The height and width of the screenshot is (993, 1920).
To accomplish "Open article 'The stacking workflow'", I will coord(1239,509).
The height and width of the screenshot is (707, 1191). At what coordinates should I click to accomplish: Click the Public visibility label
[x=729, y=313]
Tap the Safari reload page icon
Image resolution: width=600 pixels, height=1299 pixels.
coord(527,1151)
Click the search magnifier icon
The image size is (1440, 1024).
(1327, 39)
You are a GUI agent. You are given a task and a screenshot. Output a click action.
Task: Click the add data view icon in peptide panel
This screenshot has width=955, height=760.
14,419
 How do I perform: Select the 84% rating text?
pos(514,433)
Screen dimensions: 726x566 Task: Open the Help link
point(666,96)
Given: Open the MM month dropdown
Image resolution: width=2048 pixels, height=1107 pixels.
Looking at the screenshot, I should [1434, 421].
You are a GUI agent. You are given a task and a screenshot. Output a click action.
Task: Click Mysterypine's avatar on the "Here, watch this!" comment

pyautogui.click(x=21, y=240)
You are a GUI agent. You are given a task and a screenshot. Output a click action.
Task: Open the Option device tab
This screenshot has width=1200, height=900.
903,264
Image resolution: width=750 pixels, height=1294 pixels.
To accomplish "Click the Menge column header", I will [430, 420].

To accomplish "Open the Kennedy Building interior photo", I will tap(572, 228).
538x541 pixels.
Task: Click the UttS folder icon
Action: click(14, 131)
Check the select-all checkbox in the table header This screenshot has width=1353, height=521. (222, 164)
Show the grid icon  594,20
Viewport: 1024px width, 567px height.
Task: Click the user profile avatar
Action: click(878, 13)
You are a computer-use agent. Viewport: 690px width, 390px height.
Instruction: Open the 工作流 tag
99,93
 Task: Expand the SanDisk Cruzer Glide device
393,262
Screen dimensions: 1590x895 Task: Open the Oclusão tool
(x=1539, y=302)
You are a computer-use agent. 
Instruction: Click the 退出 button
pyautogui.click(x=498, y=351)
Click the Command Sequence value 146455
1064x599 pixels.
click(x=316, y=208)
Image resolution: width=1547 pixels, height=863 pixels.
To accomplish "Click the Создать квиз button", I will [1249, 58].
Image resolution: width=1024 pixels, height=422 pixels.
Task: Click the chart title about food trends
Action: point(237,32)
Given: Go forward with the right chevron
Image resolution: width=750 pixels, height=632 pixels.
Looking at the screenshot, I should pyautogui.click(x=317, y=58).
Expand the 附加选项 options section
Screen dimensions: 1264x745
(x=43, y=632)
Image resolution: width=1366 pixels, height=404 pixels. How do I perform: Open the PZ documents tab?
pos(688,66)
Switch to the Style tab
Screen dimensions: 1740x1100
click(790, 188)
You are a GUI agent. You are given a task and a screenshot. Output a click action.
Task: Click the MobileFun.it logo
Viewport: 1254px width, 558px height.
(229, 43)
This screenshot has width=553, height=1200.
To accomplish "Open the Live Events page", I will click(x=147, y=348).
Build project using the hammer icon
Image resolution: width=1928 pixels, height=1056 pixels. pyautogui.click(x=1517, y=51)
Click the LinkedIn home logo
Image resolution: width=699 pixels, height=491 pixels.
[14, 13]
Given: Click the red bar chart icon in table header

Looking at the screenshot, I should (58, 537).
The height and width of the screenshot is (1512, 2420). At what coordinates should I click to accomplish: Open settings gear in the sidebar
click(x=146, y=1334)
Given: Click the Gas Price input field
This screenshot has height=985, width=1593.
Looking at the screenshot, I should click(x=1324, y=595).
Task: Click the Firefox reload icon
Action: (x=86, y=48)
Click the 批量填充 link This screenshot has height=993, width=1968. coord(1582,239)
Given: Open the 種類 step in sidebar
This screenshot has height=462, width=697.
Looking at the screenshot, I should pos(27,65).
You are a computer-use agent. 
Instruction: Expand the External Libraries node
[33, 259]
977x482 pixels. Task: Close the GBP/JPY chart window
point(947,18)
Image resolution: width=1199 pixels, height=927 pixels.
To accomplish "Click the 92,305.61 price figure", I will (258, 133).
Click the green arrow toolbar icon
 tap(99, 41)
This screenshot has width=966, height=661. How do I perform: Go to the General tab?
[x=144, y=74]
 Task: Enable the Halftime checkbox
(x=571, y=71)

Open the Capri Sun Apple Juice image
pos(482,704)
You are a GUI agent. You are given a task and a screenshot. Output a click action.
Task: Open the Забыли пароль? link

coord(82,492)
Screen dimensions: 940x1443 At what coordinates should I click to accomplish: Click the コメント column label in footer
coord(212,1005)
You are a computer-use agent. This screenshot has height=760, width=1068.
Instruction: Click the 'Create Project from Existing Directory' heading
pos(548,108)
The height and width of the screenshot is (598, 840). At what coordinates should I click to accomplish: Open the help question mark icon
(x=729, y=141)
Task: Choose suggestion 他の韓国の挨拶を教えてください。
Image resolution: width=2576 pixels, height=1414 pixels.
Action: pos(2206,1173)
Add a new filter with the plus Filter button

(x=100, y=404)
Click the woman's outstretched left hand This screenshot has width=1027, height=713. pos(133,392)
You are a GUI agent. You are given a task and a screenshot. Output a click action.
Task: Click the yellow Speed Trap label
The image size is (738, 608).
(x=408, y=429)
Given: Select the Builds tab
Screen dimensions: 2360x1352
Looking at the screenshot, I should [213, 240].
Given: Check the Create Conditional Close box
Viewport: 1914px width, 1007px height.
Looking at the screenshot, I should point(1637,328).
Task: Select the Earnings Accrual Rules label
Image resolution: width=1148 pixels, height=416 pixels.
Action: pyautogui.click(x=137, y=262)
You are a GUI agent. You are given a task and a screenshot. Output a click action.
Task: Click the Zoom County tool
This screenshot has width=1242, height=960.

== == ==

Everything in the listing above should be repeated exactly.

The height and width of the screenshot is (993, 1920).
To accomplish "Open article 'The stacking workflow'", I will coord(1239,509).
The height and width of the screenshot is (707, 1191). At what coordinates should I click to accomplish: Click the Public visibility label
[x=729, y=313]
Tap the Safari reload page icon
Image resolution: width=600 pixels, height=1299 pixels.
coord(527,1151)
Click the search magnifier icon
The image size is (1440, 1024).
(1327, 39)
You are a GUI agent. You are given a task and a screenshot. Output a click action.
Task: Click the add data view icon in peptide panel
This screenshot has width=955, height=760.
14,419
 How do I perform: Select the 84% rating text?
pos(514,433)
Screen dimensions: 726x566 Task: Open the Help link
point(666,96)
Given: Open the MM month dropdown
Image resolution: width=2048 pixels, height=1107 pixels.
Looking at the screenshot, I should [1434, 421].
You are a GUI agent. You are given a task and a screenshot. Output a click action.
Task: Click Mysterypine's avatar on the "Here, watch this!" comment

pyautogui.click(x=21, y=240)
You are a GUI agent. You are given a task and a screenshot. Output a click action.
Task: Open the Option device tab
This screenshot has width=1200, height=900.
903,264
Image resolution: width=750 pixels, height=1294 pixels.
To accomplish "Click the Menge column header", I will [430, 420].

To accomplish "Open the Kennedy Building interior photo", I will tap(572, 228).
538x541 pixels.
Task: Click the UttS folder icon
Action: click(14, 131)
Check the select-all checkbox in the table header This screenshot has width=1353, height=521. (222, 164)
Show the grid icon  594,20
Viewport: 1024px width, 567px height.
Task: Click the user profile avatar
Action: click(878, 13)
You are a computer-use agent. Viewport: 690px width, 390px height.
Instruction: Open the 工作流 tag
99,93
 Task: Expand the SanDisk Cruzer Glide device
393,262
Screen dimensions: 1590x895 Task: Open the Oclusão tool
(x=1539, y=302)
You are a computer-use agent. 
Instruction: Click the 退出 button
pyautogui.click(x=498, y=351)
Click the Command Sequence value 146455
1064x599 pixels.
click(x=316, y=208)
Image resolution: width=1547 pixels, height=863 pixels.
To accomplish "Click the Создать квиз button", I will [1249, 58].
Image resolution: width=1024 pixels, height=422 pixels.
Task: Click the chart title about food trends
Action: point(237,32)
Given: Go forward with the right chevron
Image resolution: width=750 pixels, height=632 pixels.
Looking at the screenshot, I should pyautogui.click(x=317, y=58).
Expand the 附加选项 options section
Screen dimensions: 1264x745
(x=43, y=632)
Image resolution: width=1366 pixels, height=404 pixels. How do I perform: Open the PZ documents tab?
pos(688,66)
Switch to the Style tab
Screen dimensions: 1740x1100
click(790, 188)
You are a GUI agent. You are given a task and a screenshot. Output a click action.
Task: Click the MobileFun.it logo
Viewport: 1254px width, 558px height.
(229, 43)
This screenshot has width=553, height=1200.
To accomplish "Open the Live Events page", I will click(x=147, y=348).
Build project using the hammer icon
Image resolution: width=1928 pixels, height=1056 pixels. pyautogui.click(x=1517, y=51)
Click the LinkedIn home logo
Image resolution: width=699 pixels, height=491 pixels.
[14, 13]
Given: Click the red bar chart icon in table header

Looking at the screenshot, I should (58, 537).
The height and width of the screenshot is (1512, 2420). At what coordinates should I click to accomplish: Open settings gear in the sidebar
click(x=146, y=1334)
Given: Click the Gas Price input field
This screenshot has height=985, width=1593.
Looking at the screenshot, I should click(x=1324, y=595).
Task: Click the Firefox reload icon
Action: (x=86, y=48)
Click the 批量填充 link This screenshot has height=993, width=1968. coord(1582,239)
Given: Open the 種類 step in sidebar
This screenshot has height=462, width=697.
Looking at the screenshot, I should pos(27,65).
You are a computer-use agent. 
Instruction: Expand the External Libraries node
[33, 259]
977x482 pixels. Task: Close the GBP/JPY chart window
point(947,18)
Image resolution: width=1199 pixels, height=927 pixels.
To accomplish "Click the 92,305.61 price figure", I will (258, 133).
Click the green arrow toolbar icon
 tap(99, 41)
This screenshot has width=966, height=661. How do I perform: Go to the General tab?
[x=144, y=74]
 Task: Enable the Halftime checkbox
(x=571, y=71)

Open the Capri Sun Apple Juice image
pos(482,704)
You are a GUI agent. You are given a task and a screenshot. Output a click action.
Task: Open the Забыли пароль? link

coord(82,492)
Screen dimensions: 940x1443 At what coordinates should I click to accomplish: Click the コメント column label in footer
coord(212,1005)
You are a computer-use agent. This screenshot has height=760, width=1068.
Instruction: Click the 'Create Project from Existing Directory' heading
pos(548,108)
The height and width of the screenshot is (598, 840). At what coordinates should I click to accomplish: Open the help question mark icon
(x=729, y=141)
Task: Choose suggestion 他の韓国の挨拶を教えてください。
Image resolution: width=2576 pixels, height=1414 pixels.
Action: pos(2206,1173)
Add a new filter with the plus Filter button

(x=100, y=404)
Click the woman's outstretched left hand This screenshot has width=1027, height=713. pos(133,392)
You are a GUI agent. You are given a task and a screenshot. Output a click action.
Task: Click the yellow Speed Trap label
The image size is (738, 608).
(x=408, y=429)
Given: Select the Builds tab
Screen dimensions: 2360x1352
Looking at the screenshot, I should [213, 240].
Given: Check the Create Conditional Close box
Viewport: 1914px width, 1007px height.
Looking at the screenshot, I should point(1637,328).
Task: Select the Earnings Accrual Rules label
Image resolution: width=1148 pixels, height=416 pixels.
Action: pyautogui.click(x=137, y=262)
You are a GUI agent. You are given a task and a screenshot. Output a click action.
Task: Click the Zoom County tool
This screenshot has width=1242, height=960.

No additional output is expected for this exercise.